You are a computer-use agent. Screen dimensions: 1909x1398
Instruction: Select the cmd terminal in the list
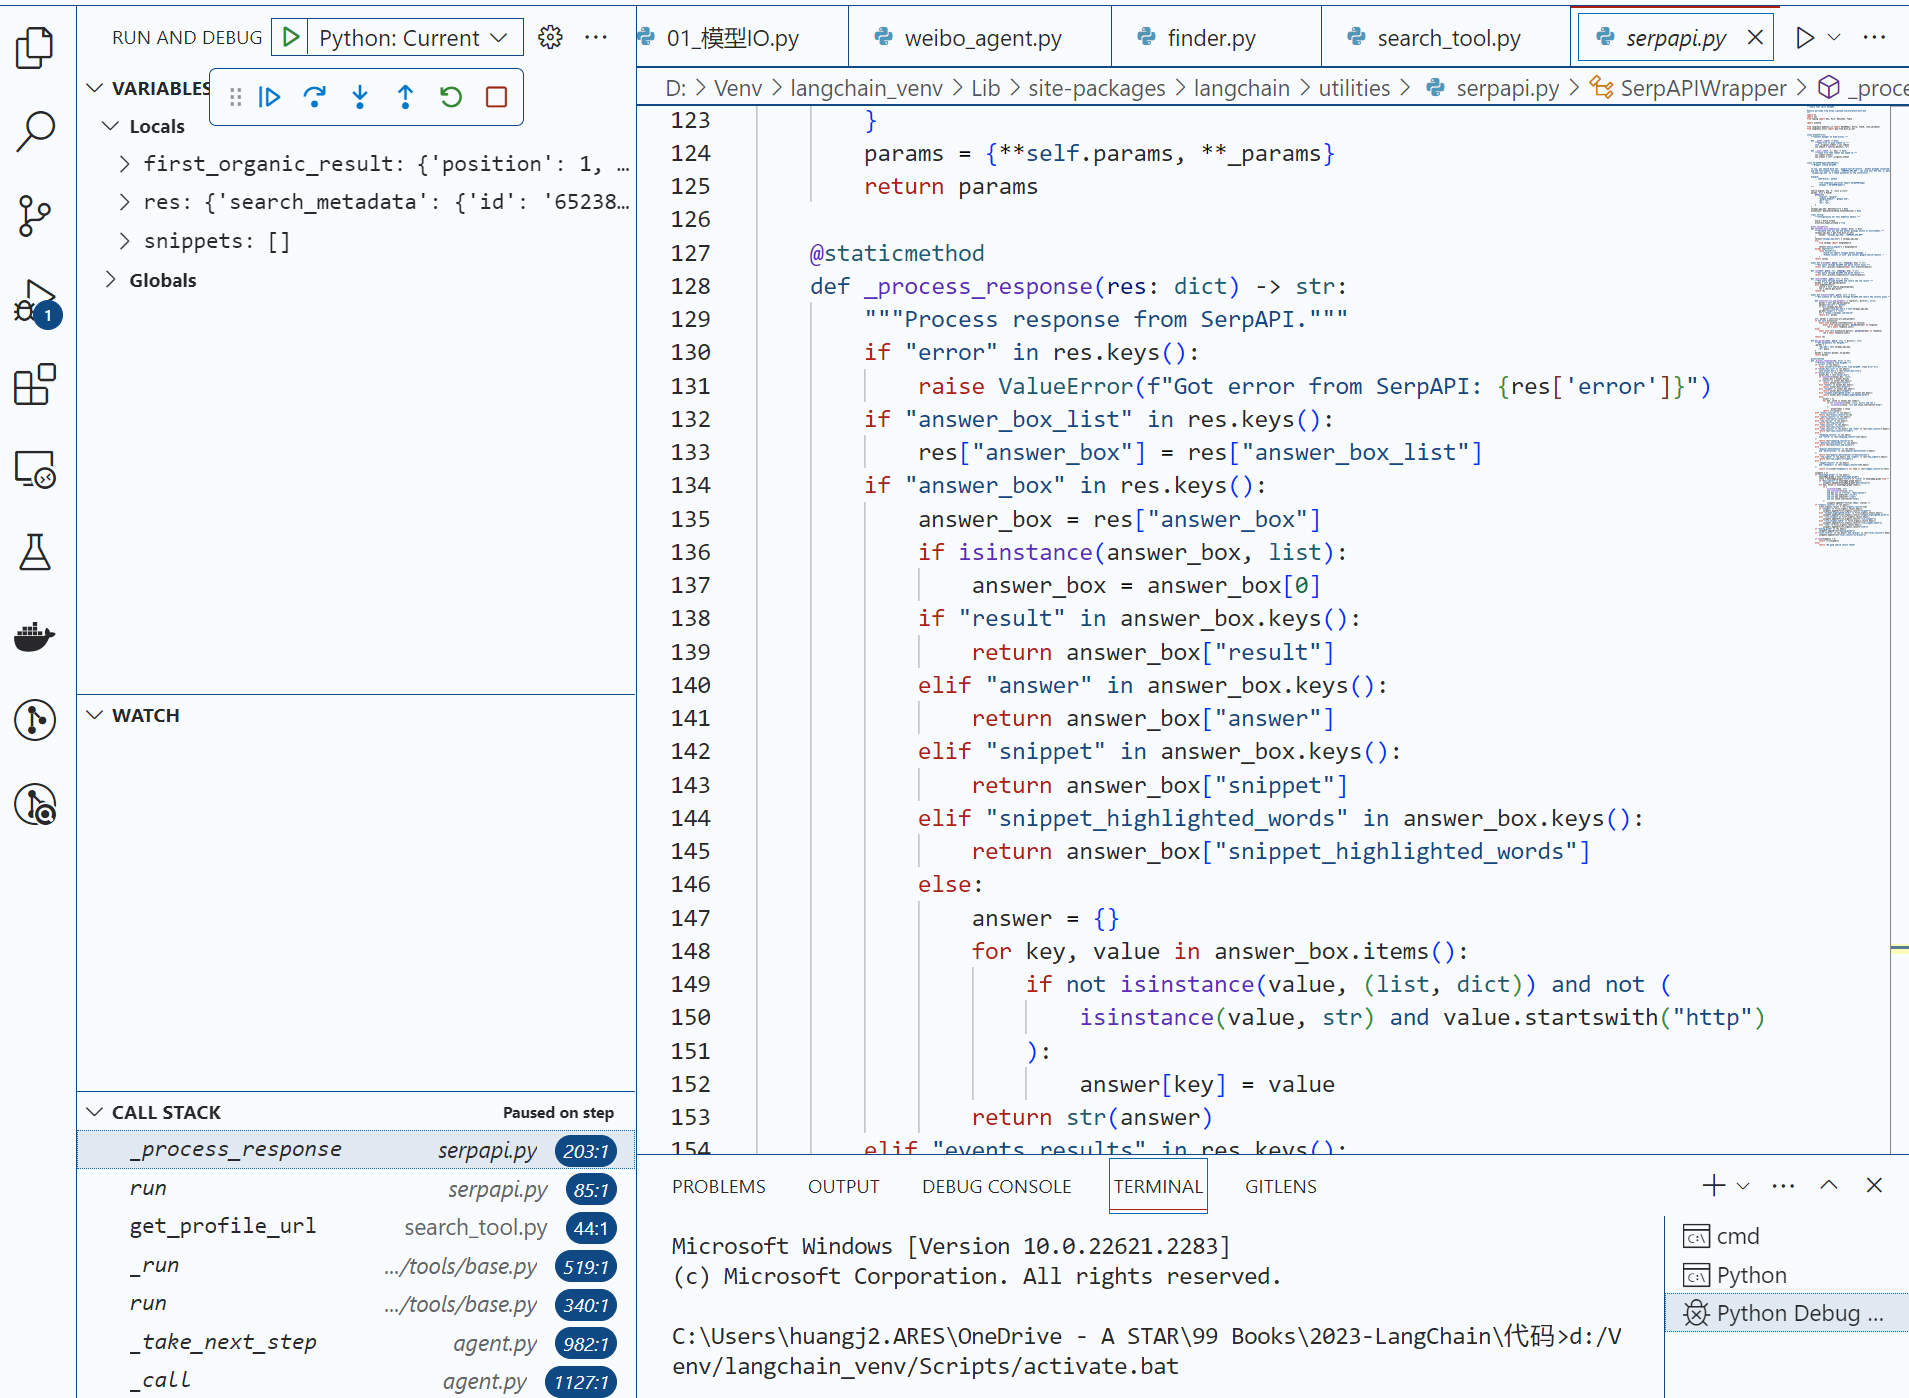point(1737,1236)
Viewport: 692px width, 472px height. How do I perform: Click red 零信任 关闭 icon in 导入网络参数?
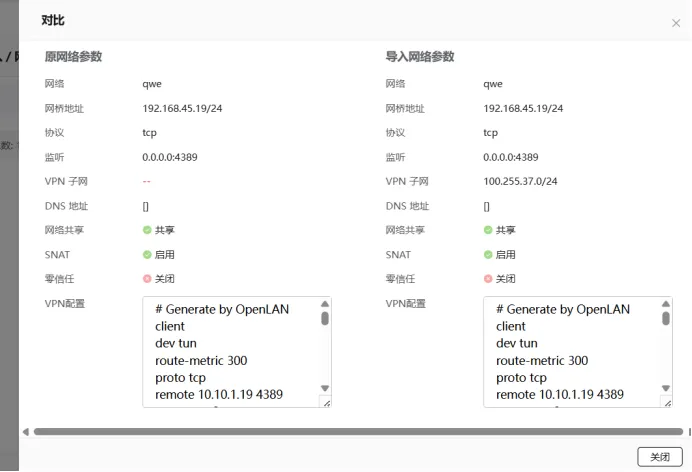coord(488,279)
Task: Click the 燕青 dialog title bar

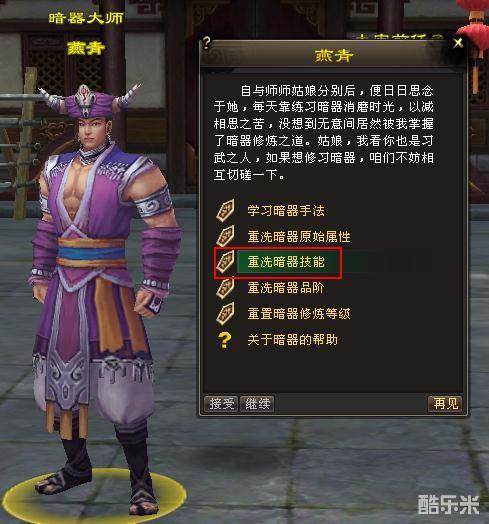Action: [x=333, y=55]
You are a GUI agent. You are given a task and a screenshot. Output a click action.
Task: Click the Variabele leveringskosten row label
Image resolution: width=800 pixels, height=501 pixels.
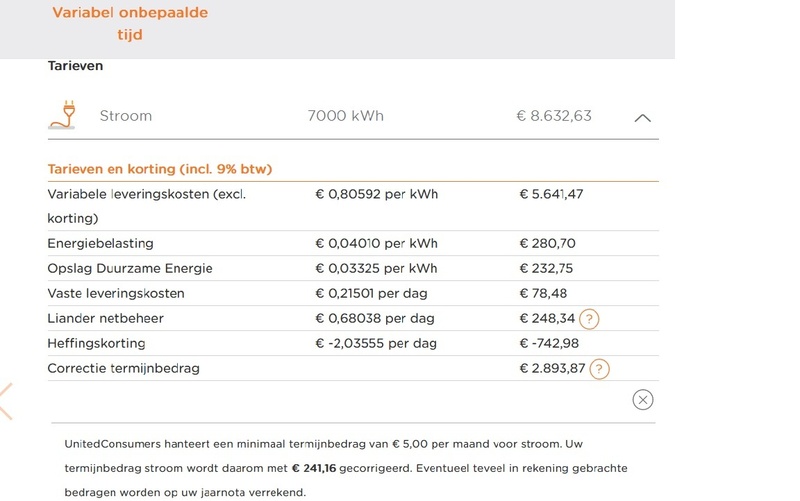coord(146,195)
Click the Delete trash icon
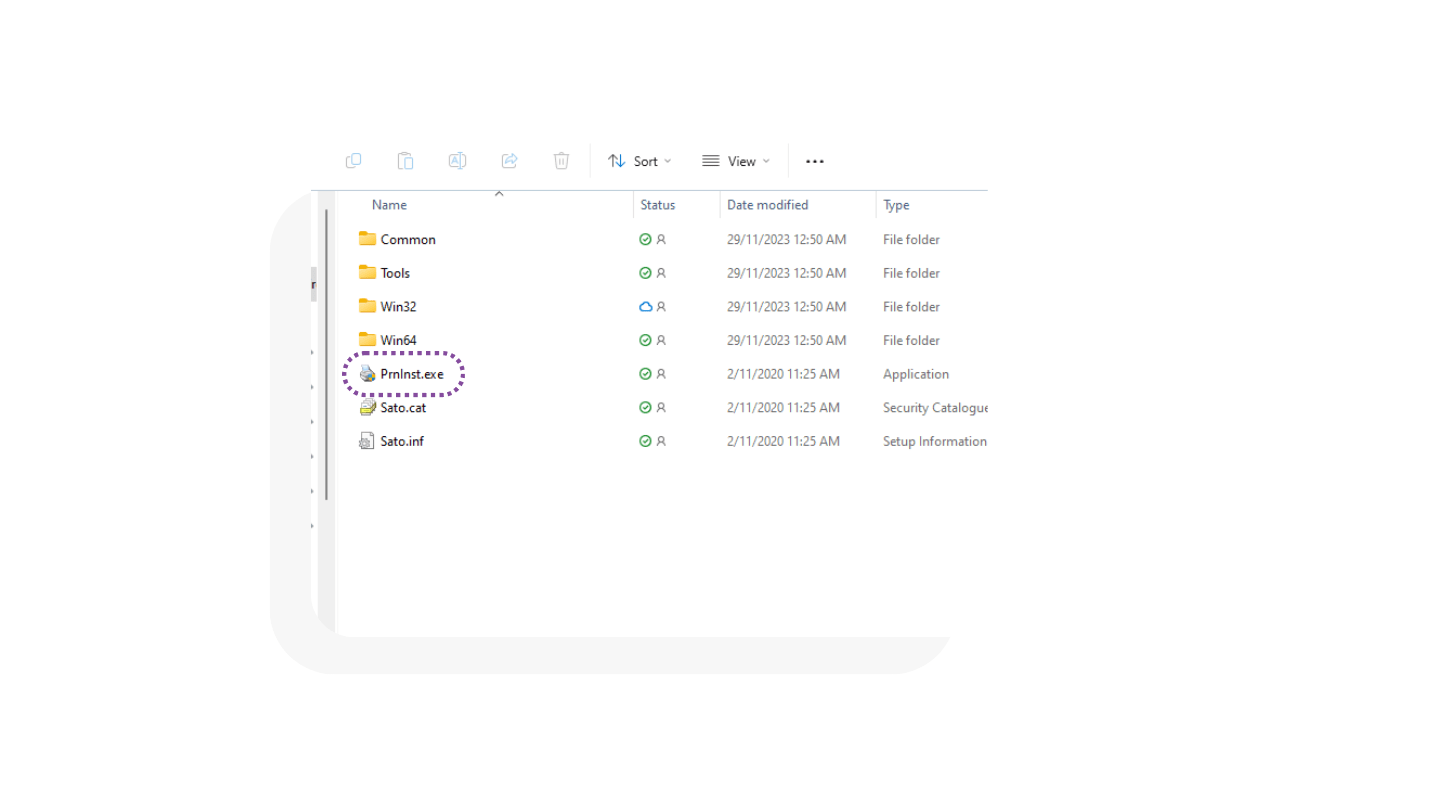 click(561, 160)
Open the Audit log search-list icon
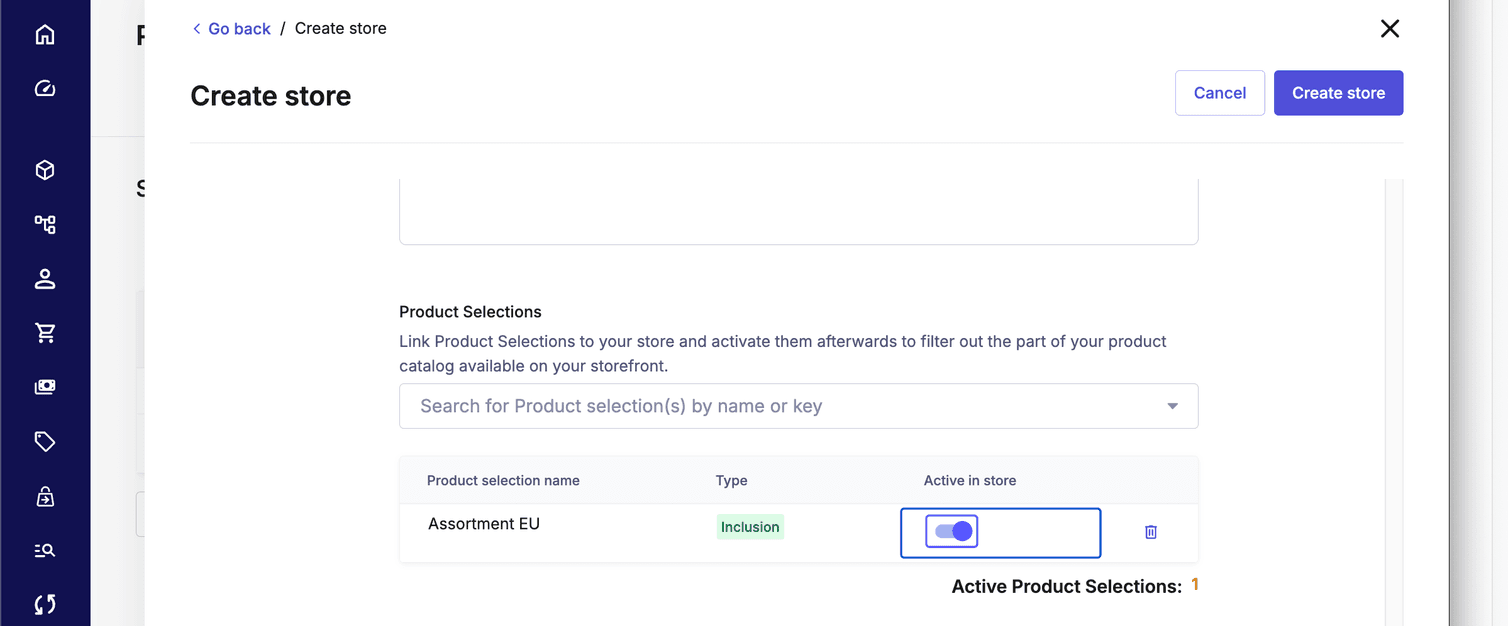This screenshot has width=1508, height=626. tap(45, 549)
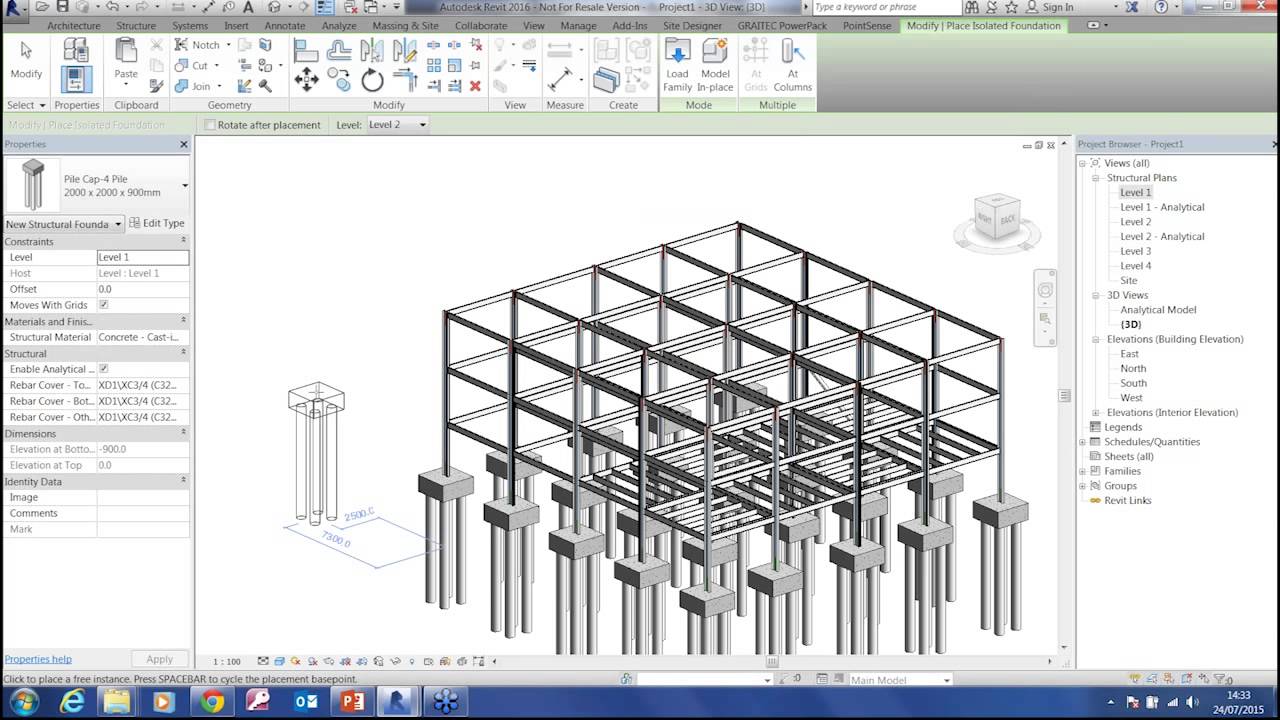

○ ○ ○ ○

WHAT THIS TASK INVOLVES:
Your answer should consist of the lines above between those holding "Instruction: Select the" and "Task: Click the Variabele", inclusive, reproduced word for word and without pictures.

OUTPUT OF THE EXERCISE:
Instruction: Select the cmd terminal in the list
point(1737,1236)
Viewport: 692px width, 472px height. How do I perform: Click red 零信任 关闭 icon in 导入网络参数?
coord(488,279)
Task: Click the 燕青 dialog title bar

Action: [x=333, y=55]
You are a GUI agent. You are given a task and a screenshot. Output a click action.
Task: Click the Variabele leveringskosten row label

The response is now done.